=== Problem to work on ===
Turn the entries below into a numbered list, skipping blank lines and leaving out the pictures.

=== Material shown ===
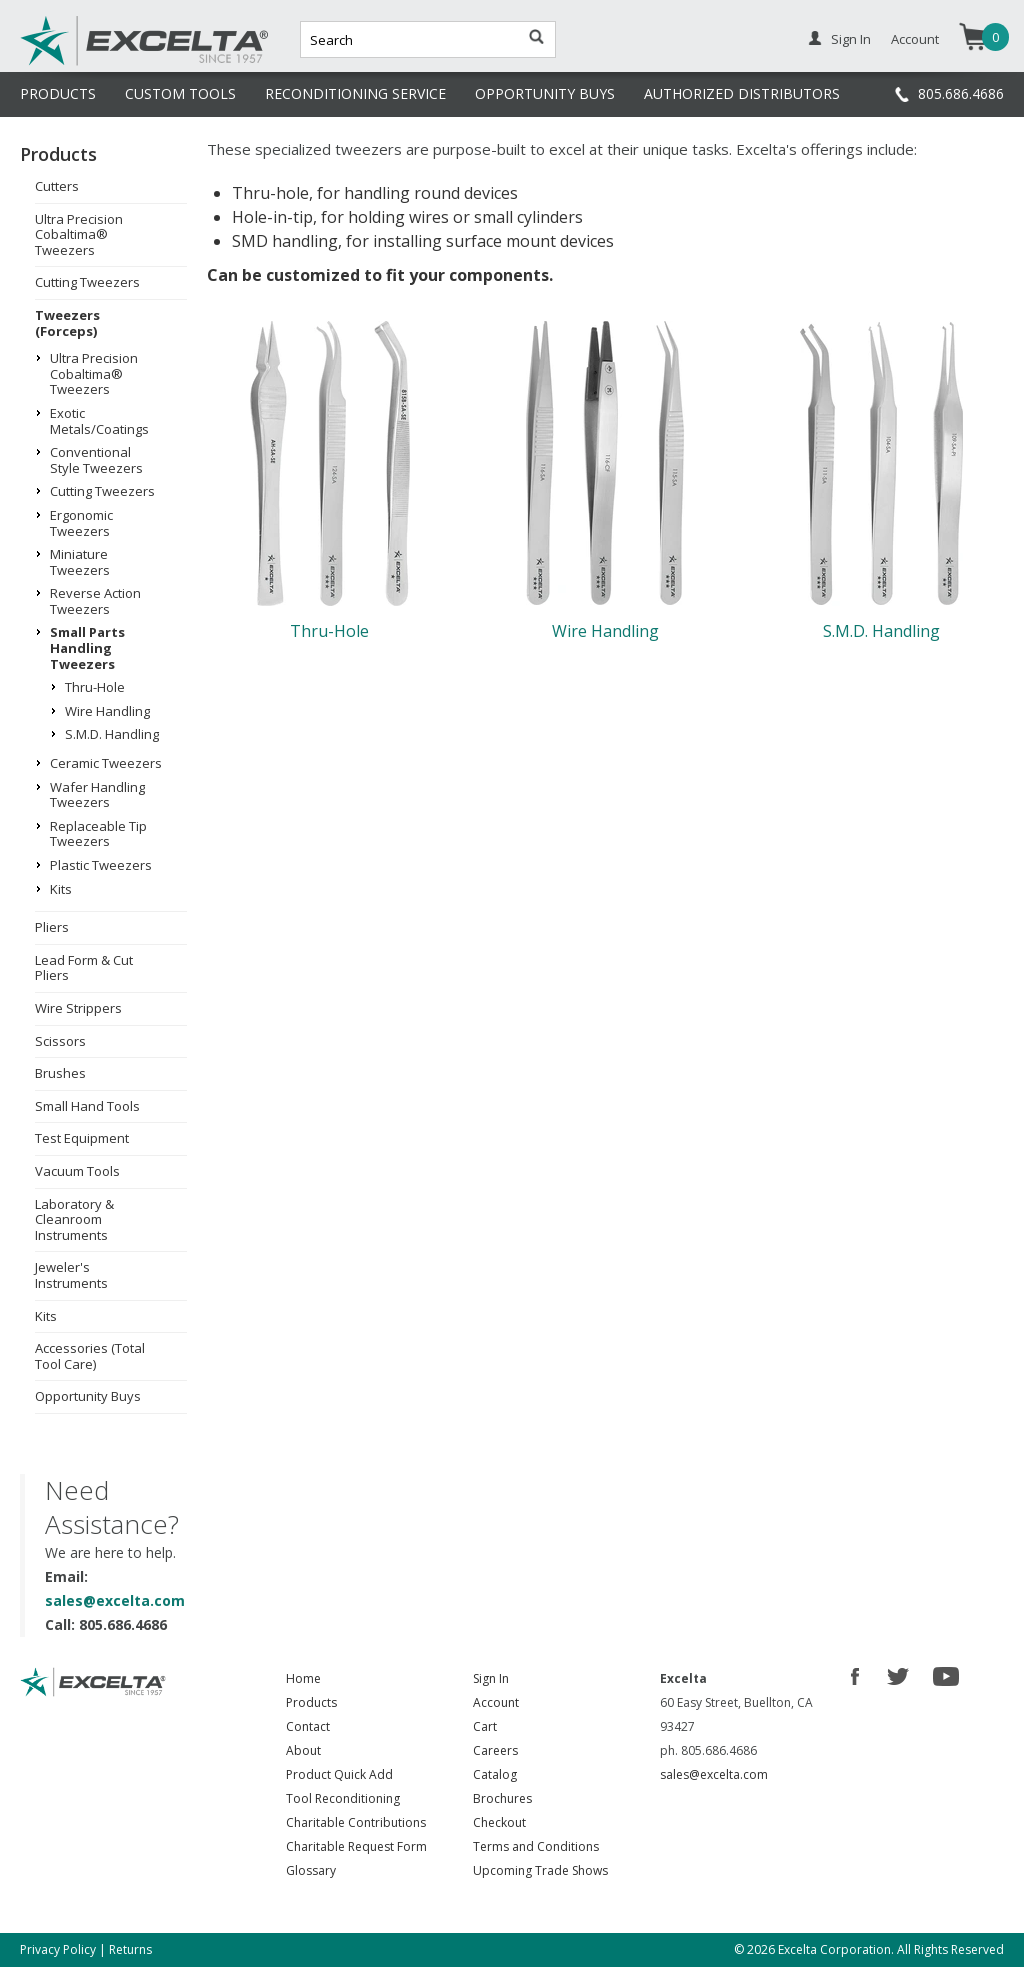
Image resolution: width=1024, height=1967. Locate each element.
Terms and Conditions (536, 1846)
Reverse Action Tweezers (95, 601)
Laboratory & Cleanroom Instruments (74, 1219)
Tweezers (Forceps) (67, 323)
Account (915, 39)
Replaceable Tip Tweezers (98, 834)
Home (303, 1678)
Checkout (499, 1822)
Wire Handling (107, 711)
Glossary (311, 1870)
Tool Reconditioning (343, 1798)
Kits (61, 889)
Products (311, 1702)
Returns (130, 1949)
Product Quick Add (339, 1774)
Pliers (52, 927)
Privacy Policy (58, 1949)
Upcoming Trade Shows (540, 1870)
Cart (485, 1726)
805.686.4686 (961, 93)
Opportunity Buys (88, 1396)
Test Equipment (82, 1138)
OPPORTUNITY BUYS (545, 93)
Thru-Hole (95, 687)
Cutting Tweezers (87, 282)
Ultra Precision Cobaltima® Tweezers (79, 234)
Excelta (83, 63)
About (303, 1750)
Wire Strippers (78, 1008)
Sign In (851, 39)
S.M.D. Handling (112, 734)
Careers (495, 1750)
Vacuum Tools (77, 1171)
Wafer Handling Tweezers (97, 795)
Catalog (495, 1774)
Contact (308, 1726)
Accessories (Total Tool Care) (90, 1356)
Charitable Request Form (356, 1846)
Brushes (60, 1073)
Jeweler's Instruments (71, 1275)
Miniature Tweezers (80, 562)
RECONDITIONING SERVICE (355, 93)
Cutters (57, 186)
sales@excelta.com (115, 1600)
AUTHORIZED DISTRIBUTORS (742, 93)
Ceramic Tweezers (106, 763)
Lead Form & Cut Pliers (84, 968)
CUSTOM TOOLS (180, 93)
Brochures (502, 1798)
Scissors (60, 1041)
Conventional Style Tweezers (96, 460)
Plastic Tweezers (101, 865)
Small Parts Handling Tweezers (87, 647)
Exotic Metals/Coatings (99, 421)
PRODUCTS (58, 93)
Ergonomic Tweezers (81, 523)
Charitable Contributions (356, 1822)
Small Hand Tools (87, 1106)
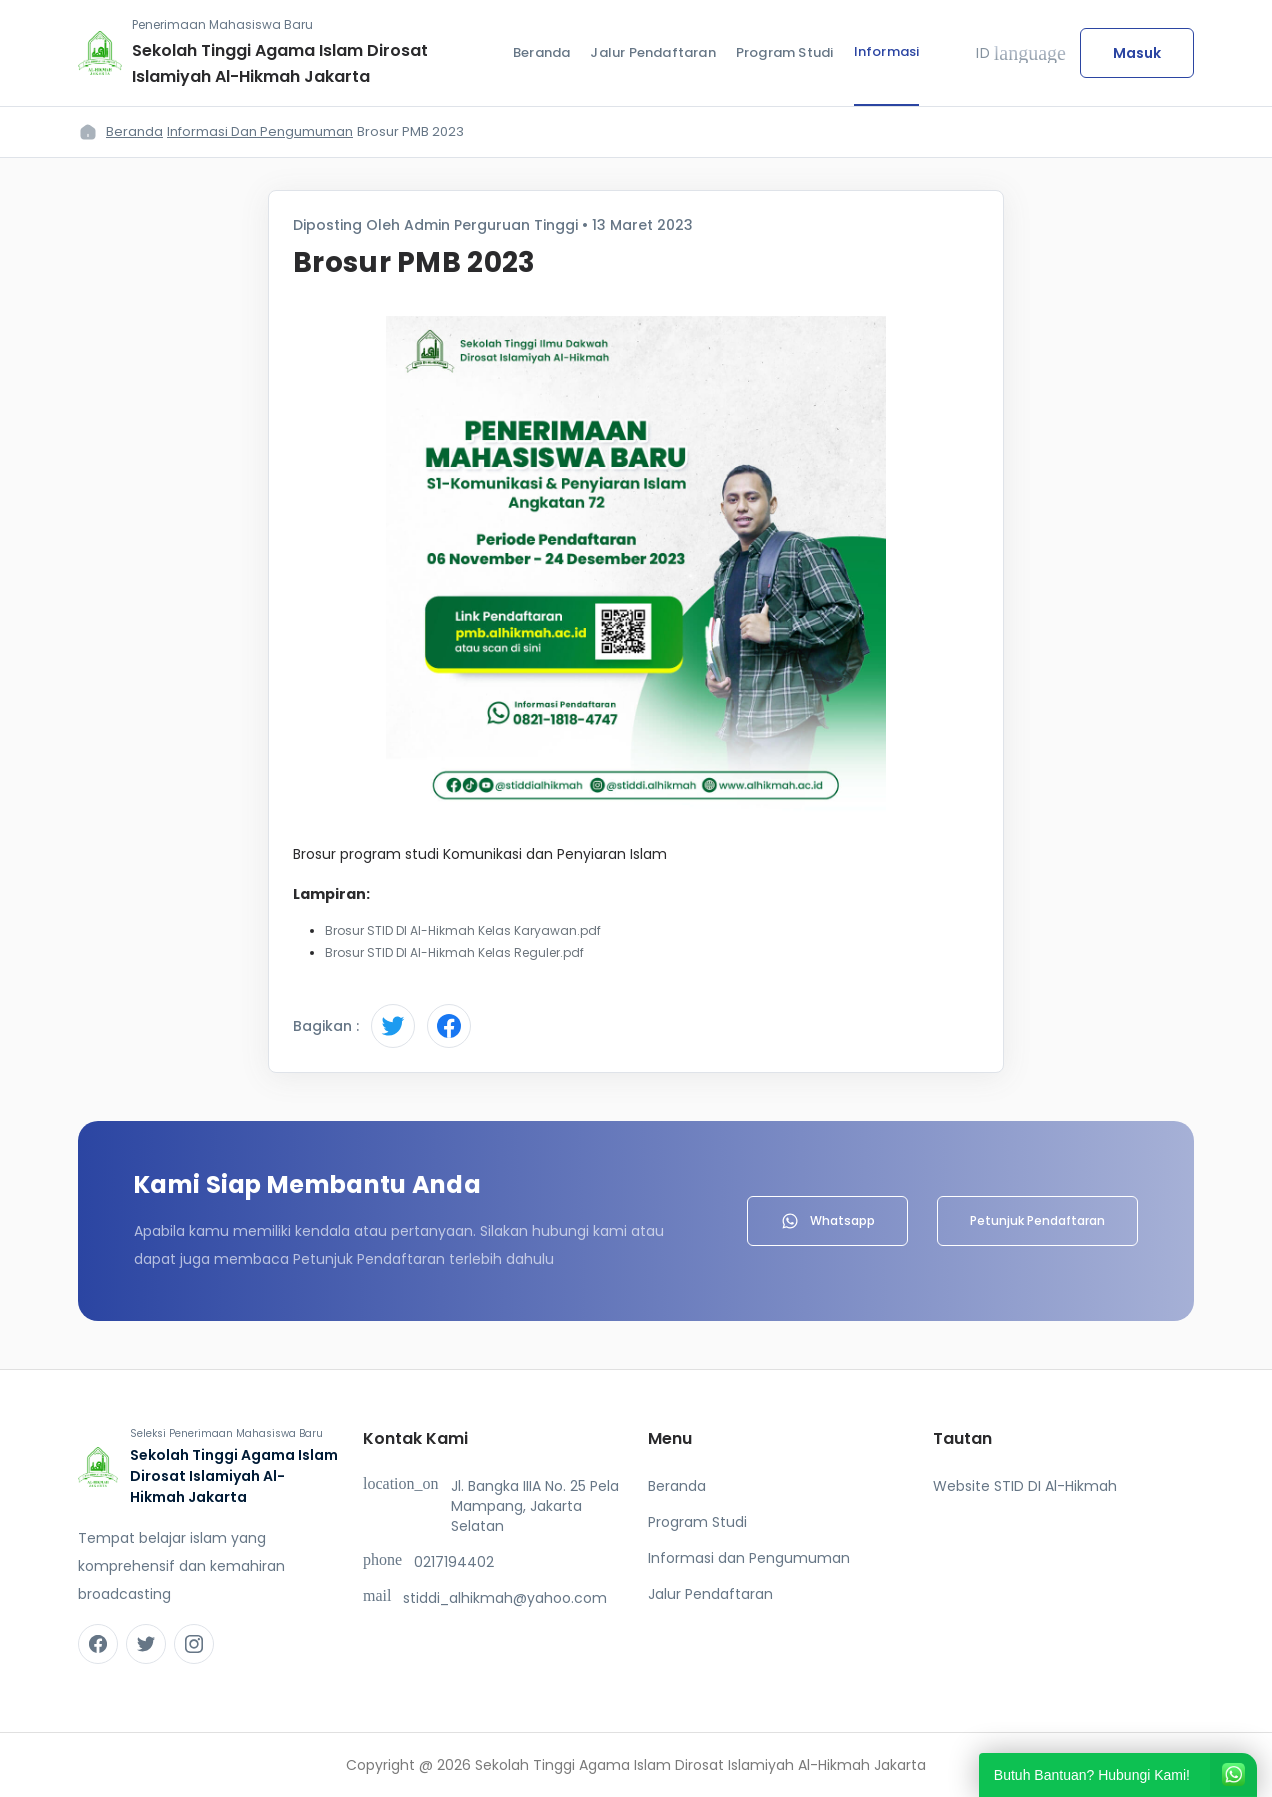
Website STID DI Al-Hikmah (1025, 1486)
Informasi (887, 51)
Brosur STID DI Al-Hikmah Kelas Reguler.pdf (454, 952)
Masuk (1137, 53)
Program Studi (785, 52)
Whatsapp (827, 1221)
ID (1021, 53)
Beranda (541, 52)
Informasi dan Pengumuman (260, 131)
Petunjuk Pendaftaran (1037, 1220)
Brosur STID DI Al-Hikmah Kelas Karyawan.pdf (463, 930)
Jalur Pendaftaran (652, 52)
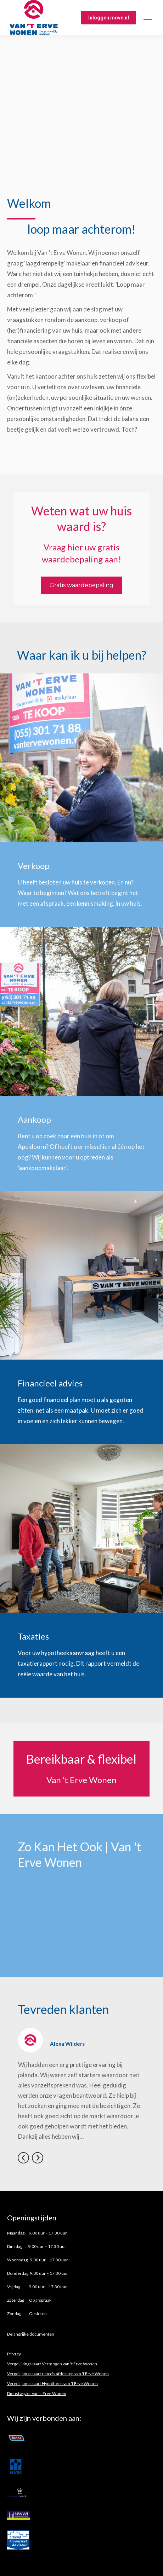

=== Reply to the exercise ===
1. Image resolution: width=1024, height=1967. Locate each element.
2. Terms and Conditions (536, 1846)
3. Reverse Action Tweezers (95, 601)
4. Laboratory & Cleanroom Instruments (74, 1219)
5. Tweezers (Forceps) (67, 323)
6. Account (915, 39)
7. Replaceable Tip Tweezers (98, 834)
8. Home (303, 1678)
9. Checkout (499, 1822)
10. Wire Handling (107, 711)
11. Glossary (311, 1870)
12. Tool Reconditioning (343, 1798)
13. Kits (61, 889)
14. Products (311, 1702)
15. Returns (130, 1949)
16. Product Quick Add (339, 1774)
17. Pliers (52, 927)
18. Privacy Policy (58, 1949)
19. Upcoming Trade Shows (540, 1870)
20. Cart (485, 1726)
21. 805.686.4686 (961, 93)
22. Opportunity Buys (88, 1396)
23. Test Equipment (82, 1138)
24. OPPORTUNITY BUYS (545, 93)
25. Thru-Hole (95, 687)
26. Cutting Tweezers (87, 282)
27. Ultra Precision Cobaltima® Tweezers (79, 234)
28. Excelta (83, 63)
29. About (303, 1750)
30. Wire Strippers (78, 1008)
31. Sign In (851, 39)
32. S.M.D. Handling (112, 734)
33. Careers (495, 1750)
34. Vacuum Tools (77, 1171)
35. Wafer Handling Tweezers (97, 795)
36. Catalog (495, 1774)
37. Contact (308, 1726)
38. Accessories (Total Tool Care) (90, 1356)
39. Charitable Request Form (356, 1846)
40. Brushes (60, 1073)
41. Jeweler's Instruments (71, 1275)
42. Miniature Tweezers (80, 562)
43. RECONDITIONING SERVICE (355, 93)
44. Cutters (57, 186)
45. sales@excelta.com (115, 1600)
46. AUTHORIZED DISTRIBUTORS (742, 93)
47. Ceramic Tweezers (106, 763)
48. Lead Form & Cut Pliers (84, 968)
49. CUSTOM TOOLS (180, 93)
50. Brochures (502, 1798)
51. Scissors (60, 1041)
52. Conventional Style Tweezers (96, 460)
53. Plastic Tweezers (101, 865)
54. Small Parts Handling Tweezers (87, 647)
55. Exotic Metals/Coatings (99, 421)
56. PRODUCTS (58, 93)
57. Ergonomic Tweezers (81, 523)
58. Charitable Contributions (356, 1822)
59. Small Hand Tools (87, 1106)
60. Website STID DI Al-Hikmah (1025, 1486)
61. Informasi (887, 51)
62. Brosur STID DI Al-Hikmah Kelas Reguler.pdf (454, 952)
63. Masuk (1137, 53)
64. Program Studi (785, 52)
65. Whatsapp (827, 1221)
66. ID (1021, 53)
67. Beranda (541, 52)
68. Informasi dan Pengumuman (260, 131)
69. Petunjuk Pendaftaran (1037, 1220)
70. Brosur STID DI Al-Hikmah Kelas Karyawan.pdf (463, 930)
71. Jalur Pendaftaran (652, 52)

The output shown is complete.